* Extracted data
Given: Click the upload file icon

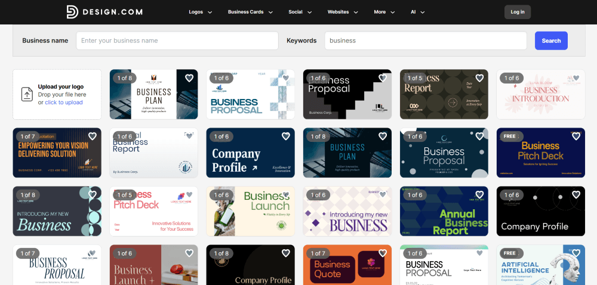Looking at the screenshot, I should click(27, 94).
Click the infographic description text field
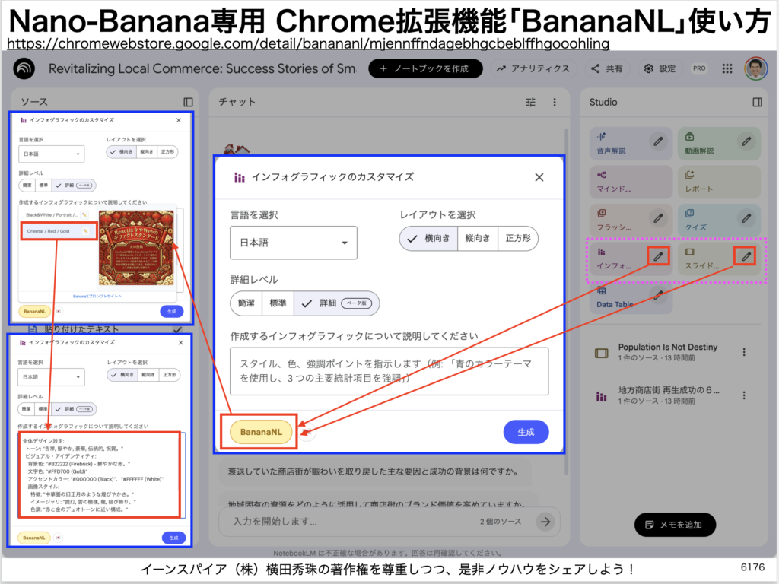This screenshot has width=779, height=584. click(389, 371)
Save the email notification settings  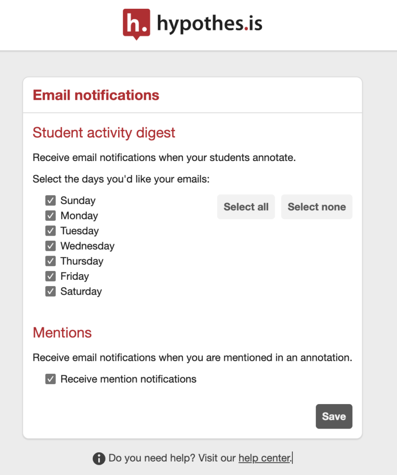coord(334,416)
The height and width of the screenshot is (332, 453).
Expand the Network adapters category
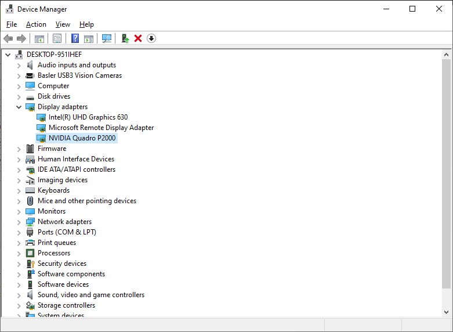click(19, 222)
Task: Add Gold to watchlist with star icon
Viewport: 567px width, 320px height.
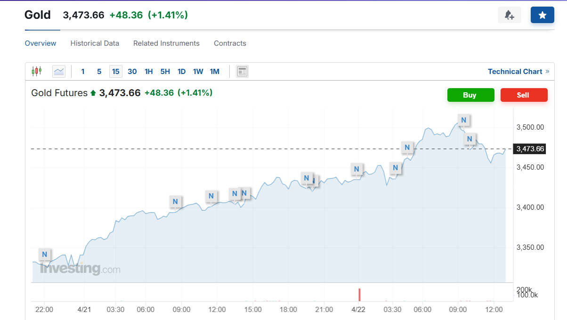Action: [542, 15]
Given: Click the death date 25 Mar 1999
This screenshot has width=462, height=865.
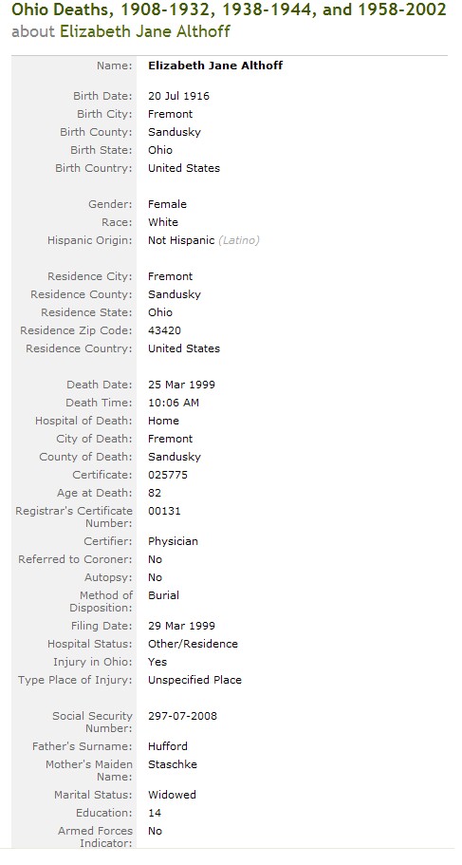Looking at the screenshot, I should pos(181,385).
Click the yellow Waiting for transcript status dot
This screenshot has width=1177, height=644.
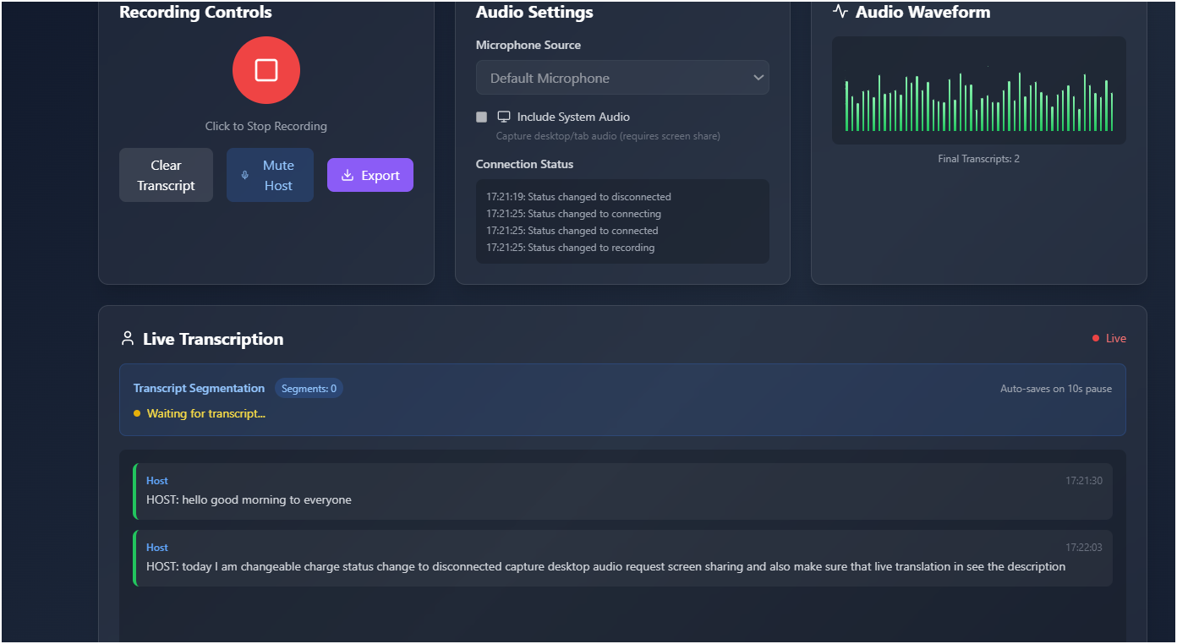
==
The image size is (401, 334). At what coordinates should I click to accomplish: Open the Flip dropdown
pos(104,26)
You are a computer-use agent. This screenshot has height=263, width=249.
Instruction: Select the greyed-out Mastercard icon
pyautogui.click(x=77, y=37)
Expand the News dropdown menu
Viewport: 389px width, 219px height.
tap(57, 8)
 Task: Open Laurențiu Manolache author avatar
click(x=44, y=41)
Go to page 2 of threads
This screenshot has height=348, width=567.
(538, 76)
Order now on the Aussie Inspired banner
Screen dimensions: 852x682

* What you have to do
When you reach the line with "Order now on the Aussie Inspired banner" in the records above, start writing out lines exactly, and stop once the line with "Screen dimensions: 852x682" has been written; include nothing else.

* Solution below
Order now on the Aussie Inspired banner
Screen dimensions: 852x682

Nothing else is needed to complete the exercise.